Post by Kraken » Tue Feb 28, 2017 5:35 pm

Arise, thread!

The White House has leaked that Trump will call for a return of human space exploration in his address to Congress, and scuttlebutt on the same topic has surfaced in other threads lately, so maybe the topic has legs this time.

Never mind that humans in other countries are still working on crewed space missions, or that Trump hasn't appointed a NASA administrator yet, or that NASA itself is ostensibly already working toward Mars missions in the '30s -- it looks like Trump wants to put his brand on the moon.

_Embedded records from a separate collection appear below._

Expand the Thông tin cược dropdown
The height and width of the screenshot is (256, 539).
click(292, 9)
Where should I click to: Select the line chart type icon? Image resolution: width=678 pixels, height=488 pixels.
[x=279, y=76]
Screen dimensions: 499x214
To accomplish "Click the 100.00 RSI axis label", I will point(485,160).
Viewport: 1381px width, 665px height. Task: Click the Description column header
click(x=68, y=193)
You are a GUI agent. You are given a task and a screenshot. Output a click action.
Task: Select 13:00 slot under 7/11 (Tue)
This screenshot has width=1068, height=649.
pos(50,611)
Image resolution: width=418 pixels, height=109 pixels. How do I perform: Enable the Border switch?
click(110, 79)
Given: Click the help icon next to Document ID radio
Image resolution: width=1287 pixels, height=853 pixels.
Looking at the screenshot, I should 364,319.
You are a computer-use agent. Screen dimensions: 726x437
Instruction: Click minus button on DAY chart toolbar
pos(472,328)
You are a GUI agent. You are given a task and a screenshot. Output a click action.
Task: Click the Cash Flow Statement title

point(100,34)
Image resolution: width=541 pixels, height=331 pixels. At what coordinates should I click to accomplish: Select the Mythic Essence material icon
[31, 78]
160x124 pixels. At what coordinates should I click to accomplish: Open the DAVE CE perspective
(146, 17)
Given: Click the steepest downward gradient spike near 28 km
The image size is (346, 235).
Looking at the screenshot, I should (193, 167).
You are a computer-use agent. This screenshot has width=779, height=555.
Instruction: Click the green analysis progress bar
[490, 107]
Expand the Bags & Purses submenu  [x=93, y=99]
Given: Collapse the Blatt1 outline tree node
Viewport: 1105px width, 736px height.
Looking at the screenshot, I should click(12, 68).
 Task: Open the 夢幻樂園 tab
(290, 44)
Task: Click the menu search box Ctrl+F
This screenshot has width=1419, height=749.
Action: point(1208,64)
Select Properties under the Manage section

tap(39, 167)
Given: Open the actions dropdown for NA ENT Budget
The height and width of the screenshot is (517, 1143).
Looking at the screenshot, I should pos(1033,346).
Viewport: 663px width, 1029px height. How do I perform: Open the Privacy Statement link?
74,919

Personally, I think that a permanent moon base is a more worthy and achievable goal than a Martian touch-and-go and a valid steppingstone to the planets if lunar operations are designed to be a servicing/fueling station for outbound missions. Obama never showed any personal interest in the space program and his policy was vague. So...as much as I'm not a Trump fan, I would theoretically welcome a redirect if there is a budget to back it up. "Theoretically" because NASA will never get anywhere if the goalposts move every 8 years, and lunar landings would certainly pre-empt the Mars plans (the hardware requirements are very different), and because Trump would be in it purely for showmanship. If we'd stuck with Bush's Constellation/Orion program, we'd be well on our way to lunar operations already.